Differential Diagnosis:
Tinea versicolor (itchy, scaly, hypopigmented macules, often on trunk)
Post-inflammatory hypopigmentation (history of eczema, psoriasis, or trauma)
Pityriasis alba (mild, ill-defined hypopigmented patches, common in children with atopic dermatitis)
Chemical leukoderma (exposure to phenolic compounds)
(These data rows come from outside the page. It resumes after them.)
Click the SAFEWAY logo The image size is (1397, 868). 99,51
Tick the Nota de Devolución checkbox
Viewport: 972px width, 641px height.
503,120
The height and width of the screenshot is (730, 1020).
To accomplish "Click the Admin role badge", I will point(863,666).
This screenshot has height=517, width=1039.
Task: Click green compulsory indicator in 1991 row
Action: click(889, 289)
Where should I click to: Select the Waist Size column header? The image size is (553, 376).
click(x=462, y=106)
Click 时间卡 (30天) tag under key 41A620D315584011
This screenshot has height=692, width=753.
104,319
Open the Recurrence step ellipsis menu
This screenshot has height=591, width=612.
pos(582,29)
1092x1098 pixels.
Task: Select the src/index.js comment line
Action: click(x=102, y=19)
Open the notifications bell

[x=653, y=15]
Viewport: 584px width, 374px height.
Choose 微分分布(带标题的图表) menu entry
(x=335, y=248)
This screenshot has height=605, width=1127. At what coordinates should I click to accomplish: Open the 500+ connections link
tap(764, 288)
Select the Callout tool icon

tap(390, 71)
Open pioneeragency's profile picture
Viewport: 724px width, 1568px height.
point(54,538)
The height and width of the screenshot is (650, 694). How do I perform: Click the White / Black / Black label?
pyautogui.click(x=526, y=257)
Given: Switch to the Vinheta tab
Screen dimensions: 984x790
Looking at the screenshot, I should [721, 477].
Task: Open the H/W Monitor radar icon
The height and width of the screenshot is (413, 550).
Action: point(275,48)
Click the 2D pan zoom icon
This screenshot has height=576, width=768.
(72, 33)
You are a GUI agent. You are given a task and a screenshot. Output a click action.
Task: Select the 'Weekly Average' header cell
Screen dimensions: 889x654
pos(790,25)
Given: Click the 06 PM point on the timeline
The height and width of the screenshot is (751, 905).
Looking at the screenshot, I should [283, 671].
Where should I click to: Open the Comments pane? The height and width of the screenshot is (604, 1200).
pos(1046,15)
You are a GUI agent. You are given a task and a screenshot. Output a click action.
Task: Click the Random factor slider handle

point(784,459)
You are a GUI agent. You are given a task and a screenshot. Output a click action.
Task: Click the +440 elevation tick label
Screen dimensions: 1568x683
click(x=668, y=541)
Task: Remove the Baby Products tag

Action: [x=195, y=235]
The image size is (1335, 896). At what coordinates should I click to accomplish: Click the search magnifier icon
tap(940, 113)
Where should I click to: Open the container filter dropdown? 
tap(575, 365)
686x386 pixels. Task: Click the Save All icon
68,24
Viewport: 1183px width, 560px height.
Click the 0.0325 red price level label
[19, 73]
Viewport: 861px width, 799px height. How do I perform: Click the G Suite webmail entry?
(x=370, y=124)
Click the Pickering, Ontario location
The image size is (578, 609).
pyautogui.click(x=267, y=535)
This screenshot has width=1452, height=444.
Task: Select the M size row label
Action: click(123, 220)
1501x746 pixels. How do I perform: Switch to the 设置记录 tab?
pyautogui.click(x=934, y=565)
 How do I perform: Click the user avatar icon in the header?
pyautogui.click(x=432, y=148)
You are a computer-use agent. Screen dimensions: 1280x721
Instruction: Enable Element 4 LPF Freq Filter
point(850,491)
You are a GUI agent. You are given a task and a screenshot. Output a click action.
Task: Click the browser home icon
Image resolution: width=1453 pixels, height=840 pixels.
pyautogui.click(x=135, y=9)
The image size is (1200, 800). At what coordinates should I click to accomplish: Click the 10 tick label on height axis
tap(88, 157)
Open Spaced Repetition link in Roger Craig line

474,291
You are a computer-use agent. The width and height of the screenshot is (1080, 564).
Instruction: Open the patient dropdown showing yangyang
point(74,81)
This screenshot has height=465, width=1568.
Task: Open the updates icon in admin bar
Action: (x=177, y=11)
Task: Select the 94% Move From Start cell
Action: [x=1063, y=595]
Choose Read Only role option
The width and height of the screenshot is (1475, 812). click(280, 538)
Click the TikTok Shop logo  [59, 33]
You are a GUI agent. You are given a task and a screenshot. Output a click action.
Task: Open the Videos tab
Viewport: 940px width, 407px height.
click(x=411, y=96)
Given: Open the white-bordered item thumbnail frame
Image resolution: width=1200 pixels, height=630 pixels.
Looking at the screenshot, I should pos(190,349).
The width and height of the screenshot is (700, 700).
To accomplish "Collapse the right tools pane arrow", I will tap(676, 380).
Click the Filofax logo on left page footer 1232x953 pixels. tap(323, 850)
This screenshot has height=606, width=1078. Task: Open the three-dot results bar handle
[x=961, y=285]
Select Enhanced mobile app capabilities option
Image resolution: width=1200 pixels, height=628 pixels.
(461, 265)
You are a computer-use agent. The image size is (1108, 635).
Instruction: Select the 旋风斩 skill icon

Idiopathic guttate hypomelanosis (small, discrete white macules, typically in sun-exposed areas, older adults).
Management
Initial Management:
Education regarding the chronic nature of vitiligo and realistic expectations
Counseling on psychosocial impact and coping mechanisms
Sun protection measures (sunscreen, protective clothing) to prevent sunburn on depigmented areas and potential exacerbation.
Medical Management:
Topical Calcineurin Inhibitors (TCIs): Tacrolimus 0.03% or 0.1% ointment and Pimecrolimus 1% cream are effective, particularly for facial and truncal lesions
They are immunomodulators that can halt disease progression and induce repigmentation by suppressing T-cell mediated destruction of melanocytes
Applied twice daily for 3-6 months or longer
Less associated with skin atrophy than topical corticosteroids
Phototherapy: Narrowband UVB (NB-UVB) is the mainstay for generalized vitiligo, especially in children when applied consistently
Excimer laser (308 nm) is useful for localized, stubborn lesions
Typically administered 2-3 times per week
Response can take several months
Combination therapy (TCIs + phototherapy) often yields better results.
Surgical Management:
Considered for stable vitiligo unresponsive to medical treatment, usually in older children/adolescents
Procedures include skin grafting (split-thickness, full-thickness, melanocyte transplantation) and punch grafting
These are typically performed by experienced dermatologists.
Supportive Care:
Psychological support and counseling for affected children and their families
Peer support groups can be beneficial
Encourage social integration and address stigmatization.
Complications
Early Complications:
Sunburn on depigmented skin
Psychosocial distress
Minimal risk of infection unless skin is traumatized.
Late Complications:
Limited repigmentation despite treatment
Progressive depigmentation
Associated autoimmune diseases may develop or worsen over time
Social isolation and low self-esteem.
Prevention Strategies:
Strict sun protection
Early intervention with effective treatments
Regular psychological assessment and support
Monitoring for associated autoimmune conditions.
Prognosis
Factors Affecting Prognosis:
Early age of onset often portends slower repigmentation and a higher likelihood of progression
Segmental vitiligo generally has a better prognosis than generalized forms
Facial lesions often respond best to treatment
Presence of autoimmune comorbidities may influence prognosis.
Outcomes:
Repigmentation is possible with TCIs and phototherapy, but the degree of success varies significantly
Complete repigmentation is uncommon
Partial repigmentation can be cosmetically significant
Some patients achieve stable disease without progression
TCIs can help prevent further depigmentation in many cases.
Follow Up:
Regular follow-up every 3-6 months is recommended to monitor treatment response, adherence, and assess for new lesions or signs of associated conditions
Duration of treatment can be prolonged (1-2 years or more)
Cessation of treatment should be carefully considered based on response and disease stability.
Key Points
Exam Focus:
TCIs (tacrolimus, pimecrolimus) are immunomodulators useful for facial vitiligo and early disease to halt progression and promote repigmentation
NB-UVB and excimer laser are key phototherapy modalities for more extensive or resistant cases
Koebner phenomenon and autoimmune associations are critical exam points.
Clinical Pearls:
Start TCIs early for facial lesions to prevent significant depigmentation
Combine TCIs with phototherapy for better outcomes in generalized vitiligo
Always counsel parents on realistic expectations and psychosocial impact
Sun protection is paramount.
Common Mistakes:
Over-reliance on topical corticosteroids for long-term vitiligo management, risking atrophy
Delaying phototherapy for widespread disease
Underestimating the psychosocial burden of vitiligo in children
Neglecting to screen for or manage associated autoimmune conditions.